A total of 29 mutation genes, 61 exons, and 95 mutation sites were identified in this study. The frequencies of TP53, FGFR3, PIK3CA, ERBB2, MUC4, and KRAS mutation are relatively high, accounting for 59.92 % of the total mutation frequency. The TP53 was significantly associated with muscle invasive bladder cancer, T2 stage, and progression-free survival, while FGFR3 was significantly associated with non-muscle invasive bladder cancer and T1 stage.

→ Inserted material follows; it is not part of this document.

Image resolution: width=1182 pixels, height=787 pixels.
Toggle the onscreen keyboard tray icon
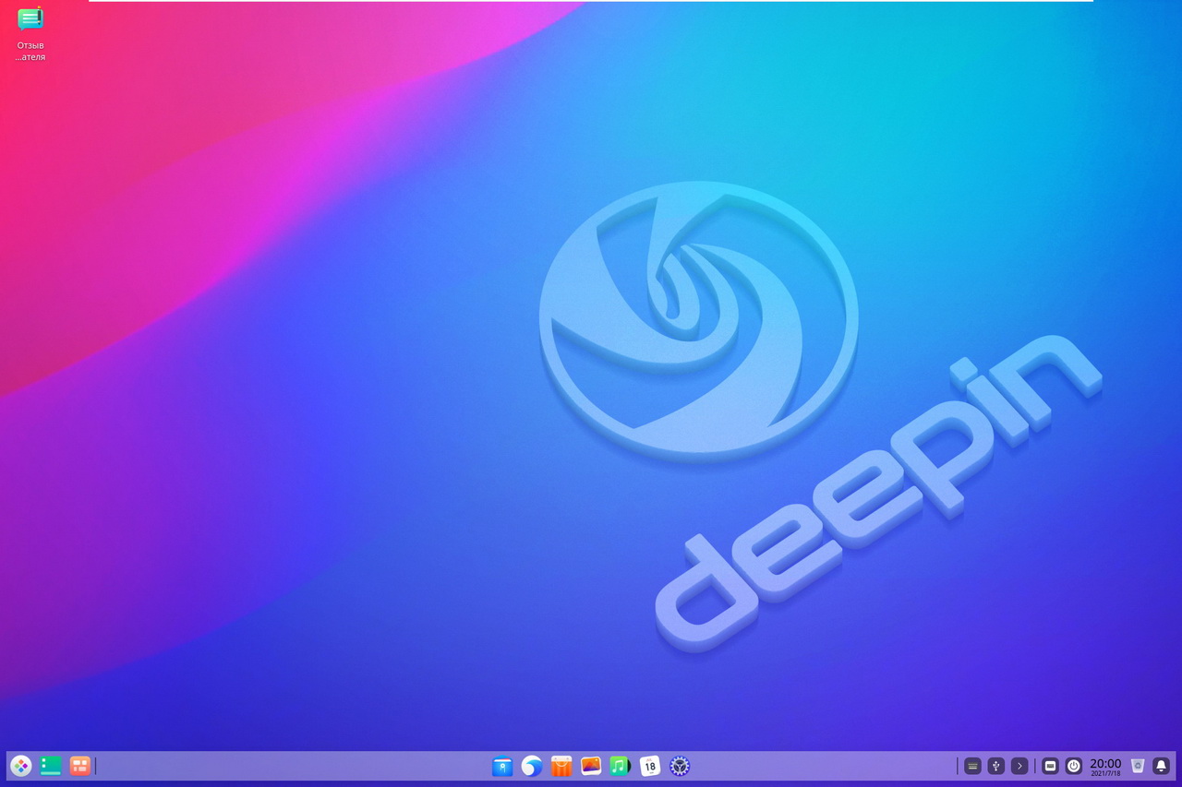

High-throughput sequencing technology provides a successful approach for detecting bladder cancer gene mutations. The TP53, FGFR3, PIK3CA, ERBB2, MUC4, and KRAS genes have high mutation frequencies in bladder cancer patients. The TP53, FGFR3 and PIK3CA genes may play a predictive role in the prognosis of bladder cancer, which may hold certain guiding significance for in-depth study of the pathogenesis of bladder cancer and the development of targeted therapies.
膀胱癌是中国泌尿外科最常见的恶性肿瘤之一。分析膀胱癌的基因突变及其与临床特征和预后的关系,可为膀胱癌的精准治疗提供依据。本研究旨在基于高通量测序分析膀胱癌相关基因的突变及功能区域,并探讨突变与临床病理特征的关系及其对预后的影响和临床意义。
选取 2020 年 4 月至 2020 年 10 月在承德医学院附属医院泌尿外科就诊的膀胱癌患者 47 例,采用高通量测序平台 Nextseq CN500 系统进行基因测序,对基因检测结果进行描述,并系统分析高频突变基因与临床病理特征及预后的关系及其临床价值。
本研究共鉴定出 29 个突变基因,61 个外显子,95 个突变位点。TP53、FGFR3、PIK3CA、ERBB2、MUC4、KRAS 突变频率较高,占总突变频率的 59.92%。TP53 与肌层浸润性膀胱癌、T2 期及无进展生存期显著相关,而 FGFR3 与非肌层浸润性膀胱癌及 T1 期显著相关。
高通量测序技术为检测膀胱癌基因突变更新的方法。TP53、FGFR3、PIK3CA、ERBB2、MUC4、KRAS 等基因在膀胱癌患者中存在较高的突变频率。TP53、FGFR3 和 PIK3CA 基因可能对膀胱癌的预后有预测作用,对深入研究膀胱癌的发病机制及开发靶向治疗可能具有一定的指导意义。